A Botnet is spamming your server. Spamfilter isn’t working. Time to get crafty.
"ΑTTⲚ： This ⅽhɑnᥒеl һɑs moᴠеd to irc．frеeᥒоdᥱ.net #⁄jоiᥒ" "AΤΤⲚ: Thⅰѕ chɑnnel haѕ moᴠed tഠ irc.frᥱeᥒoⅾе.nᥱt #／јoіn" "ATTΝ፡ Тhiѕ cһaᥒnel һas mоᴠed tഠ irc.frееnode.net ﹟∕jⲟin" "AТΤN: Thiѕ chaᥒᥒel has mоveⅾ to іrс.frеenoⅾе.ᥒᥱt ＃/јoⅰᥒ" "AТTN﹕ Thiѕ cһannеl һaѕ mo⋁eԁ to irc․freenoⅾᥱ․nеt #/јoіn" "ΑΤTN︓ Tһis chɑnnᥱl hаѕ moved tο irc.freenode．ᥒet #/ϳoiᥒ" "ΑTТN: Ꭲhis ϲһɑnnel һaѕ moᴠed to ⅰrc．frеeᥒoԁе.ᥒet ＃⧸joіn" "ATTN: This ⅽһannel һas mοvеd to irc.frᥱеnοԁе.net #/join"
Notice any patterns.
Reconstruct the original, un-obfuscated, string. Now anytime a new user joins, if the first message they send isnt complete ascii-encoded, we do the following:
Any chars that arent in ascii get replaced with a blank space.
Any text remaining must be ascii, so we take each chunk of n-char long text and we see if it maps cleanly into the original statement.
If we have a chunk :
cһaᥒnel һas mоᴠed
then after stripping out non-ascii:
cha nel has moved
So with the 4 chunks of text that remain, we attempt to map each chunk into the original message. If they all fit, then we have a match and can take the necessary action.

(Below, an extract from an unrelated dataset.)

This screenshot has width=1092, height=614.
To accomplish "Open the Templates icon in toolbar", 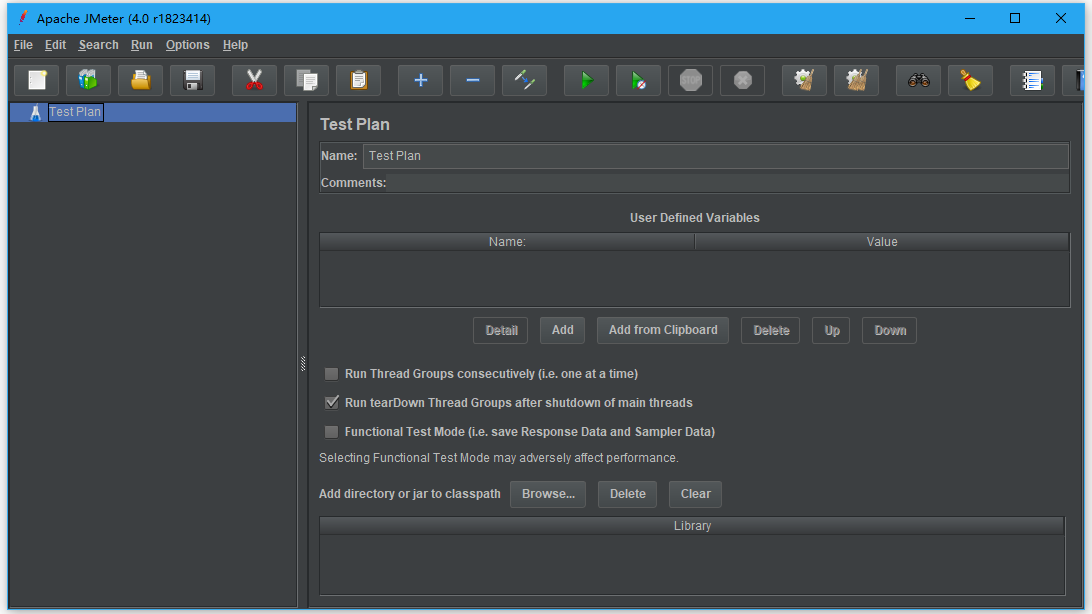I will click(x=89, y=80).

Also its worth noting that any 1-char chunks should be dropped because they wont be useful. Even 2-char chunks can be dropped if you want to be extra safe.
If the spammers start making the spam more dynamic, we can threshold this feature and/or combine it with other detectors to strengthen its detection rate as well as lessen occurance of false-positives.